Re: Alternative to Substr?
by JediWizard (Deacon) on Sep 29, 2004 at 11:58 UTC

    It sounds to me like you need a regular expression. Check out perlre and pay special attention to (?<= . . . ). I'd be happy to help with the Regex, but I would need more specific examples of what you are trying to accomplish.

    May the Force be with you
      Hi,

      Thanks for this.

      I am trying to read out the 6 characters following "DosID" in a longer string into a new variable ($dosid). Here is the code using the position. As the position is not always the same (sometimes it starts at 81, sometimes at 44, etc.), I have to use another if-clause to correct the value. This can get rather bothersome, if the position jumps around all the time.

      foreach $input (@input) { if (($input=~'DosID=') && ($count=~/[02468]$/)) { $count2++; $dosid=substr($input,81,6); if ($dosid=~'detai') { $dosid=substr($input,44,6); } if ($dosid=~'"') { chop($dosid); } }
      The two count variables ($count, $count2) are counting the lines of the input file and the number of lines containing the search string "DosID" respectively. I am only interested in every second occurence.

      I tried it with $', but this seems to pick up the value of one of the count variables instead of the remainder of the string.

      Another thing: I would like not having to specify the number of characters of the substring. Instead I would like to use a delimiter as a stop signal (in my example: a " character should delimit the substring). I could use a loop checking every character and then appending it to my variable, but I thought there might be a more elegant way of doing things.

      I guess I am looking for a function like substr which includes regular expressions and if-clauses instead of fixed parameters. Thus, the start of the substring would be defined as "begin after" and the end as "stop before".

        You should really take another (closer) look at perlre (or perhaps perlretut). Particularly the bits about using the match operator (m//).

        my $count = 0; foreach (@input) { if (/DosID(.{6})/ and $count++ % 2) { $dosid = $1; } }

        Of course, this overwrites the value of $dosid each time it finds a match, so you might need to change the logic a bit.

        --
        <http://www.dave.org.uk>

        "The first rule of Perl club is you do not talk about Perl club."
        -- Chip Salzenberg

        You are making hard work of it. Modulus % is good for skipping N items and you can increment at the same time. You have $count and $count2 FWIW -> use strict to get told the error of your ways by Perl.

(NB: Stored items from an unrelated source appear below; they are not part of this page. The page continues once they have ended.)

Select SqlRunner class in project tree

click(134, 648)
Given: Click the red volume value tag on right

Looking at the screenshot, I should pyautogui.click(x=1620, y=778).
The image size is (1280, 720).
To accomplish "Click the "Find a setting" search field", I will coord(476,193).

        my $count = 0; for my $input (@input) { next unless $count++ % 2 == 0; print "Got $1\n" if $input =~ m/DosID=(.{6})/; }
Re: Alternative to Substr?
by TheEnigma (Pilgrim) on Sep 29, 2004 at 12:07 UTC
    Including your code would make it easier to answer your question. But I have to assume your using a regex, not substr, if you reference $`. However, if you are using a regex, $` contains the part of the string before the matched text, not after. Also, $` incurs a performance hit.

    I think you want to do something like this:

    $match #what you want to match $string # the string to extract from if($string =~ /$match(.+)/){ ... do something with $1 ... }

    This assumes that $match only occurs once in the string, and that you want everthing after that point.

    TheEnigma

      This assumes that $match only occurs once in the string

      No it does not. Perl will take the first match.

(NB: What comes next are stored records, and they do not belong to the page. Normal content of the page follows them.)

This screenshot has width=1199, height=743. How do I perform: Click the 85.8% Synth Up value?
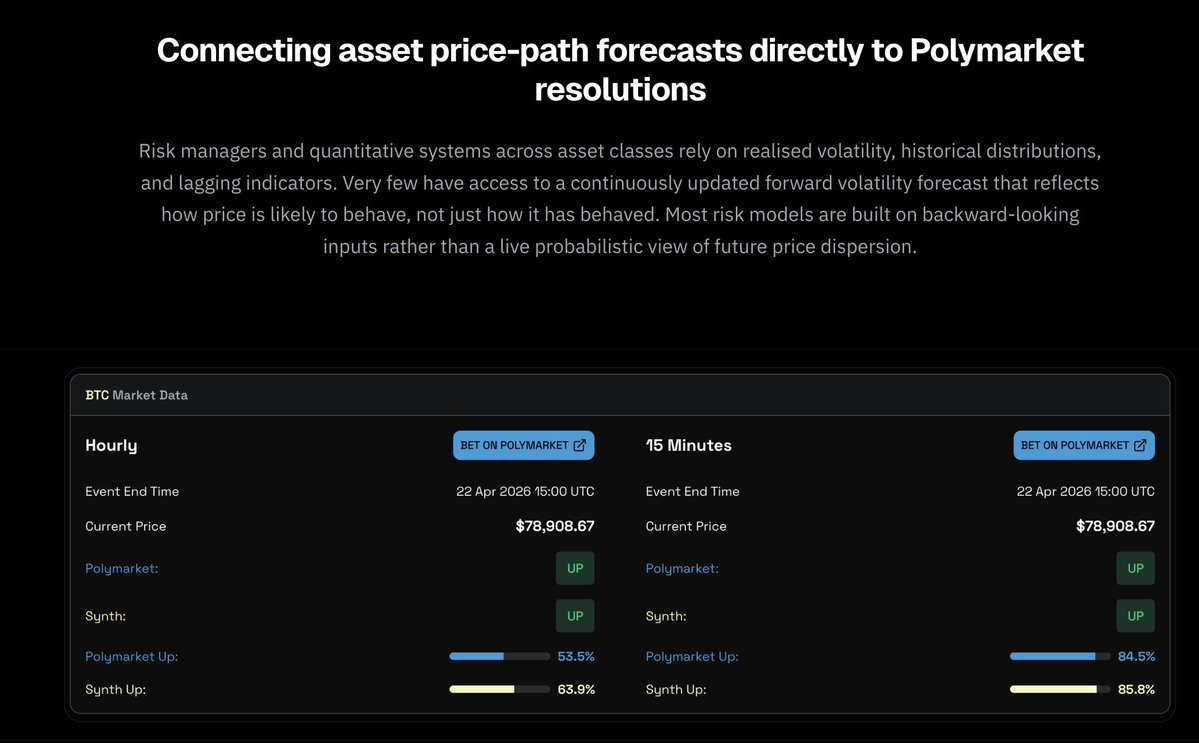click(x=1136, y=689)
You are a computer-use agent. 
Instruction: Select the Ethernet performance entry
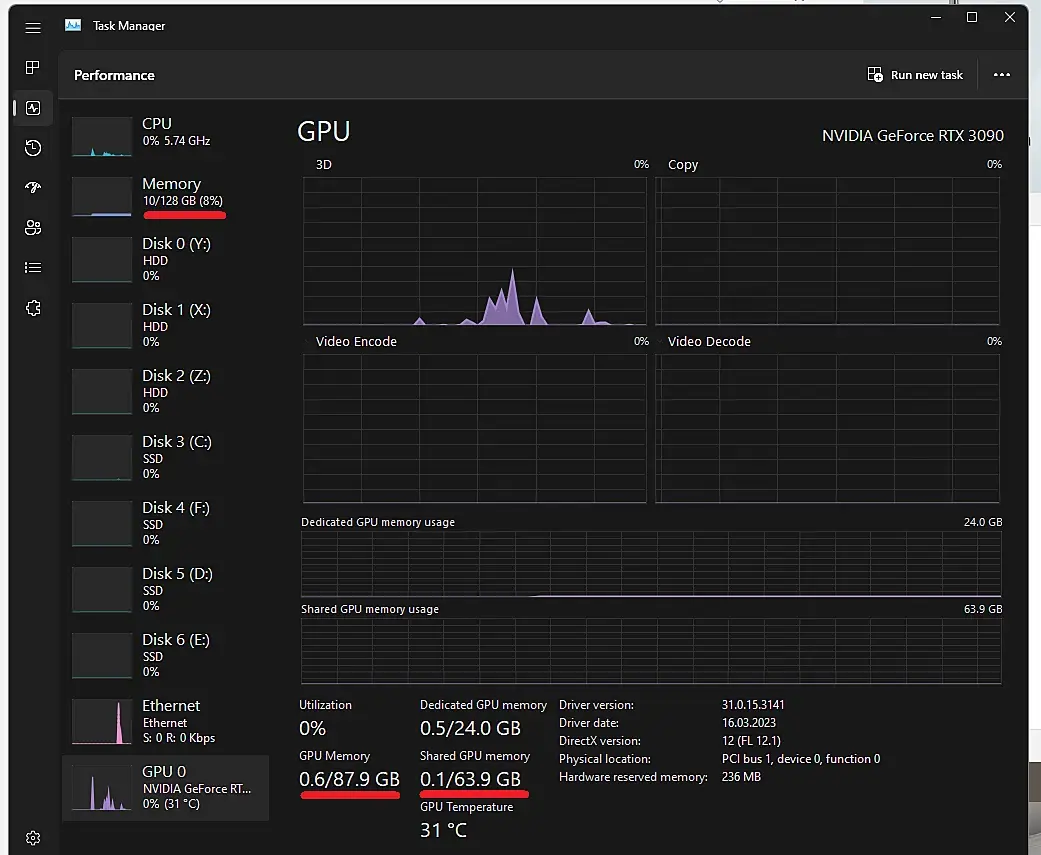point(165,720)
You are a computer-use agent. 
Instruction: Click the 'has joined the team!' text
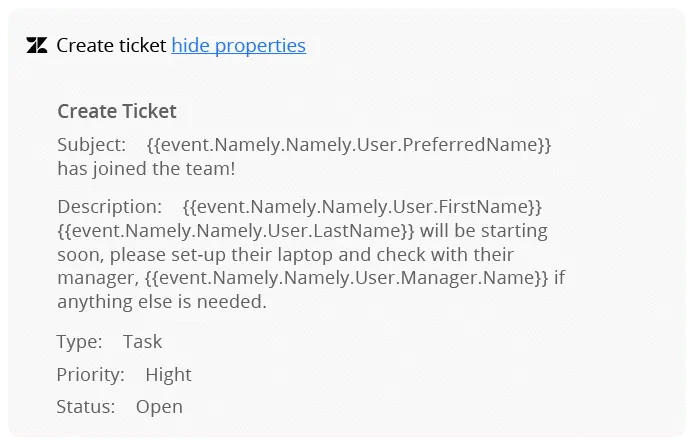tap(146, 169)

      and that you want everthing after that point.

      Your RE won't deliver the rest of the string in a very common circumstance as . does not match a newline until you add /s

        Both very good points. But like I said, I had to make some assumptions, not knowing what his data looks like or what he wants to extract from it.

        If $match did occur more than once, I don't know which one he wants to use; maybe he wants to use all of them. That would require a change to my code. So I assumed the simplest scenario. Same with your second point, I was assuming simple lines of text with a newline only at the end.

        TheEnigma

Re: Alternative to Substr?
by Anonymous Monk on Sep 29, 2004 at 12:34 UTC
    $bit = substr((split($data,"\Q$sequence\E"))[1],0,$length); ($bit) = $data =~ /sequence(.{$length})/; $bit = subst($data,index("$sequence") + length("$sequence"),$length) $bit = "$data"; $bit =~ s/.*sequence//; $bit =~ s/(.{$length}).*/$1/; /sequence/; $bit = substr($',0,$length);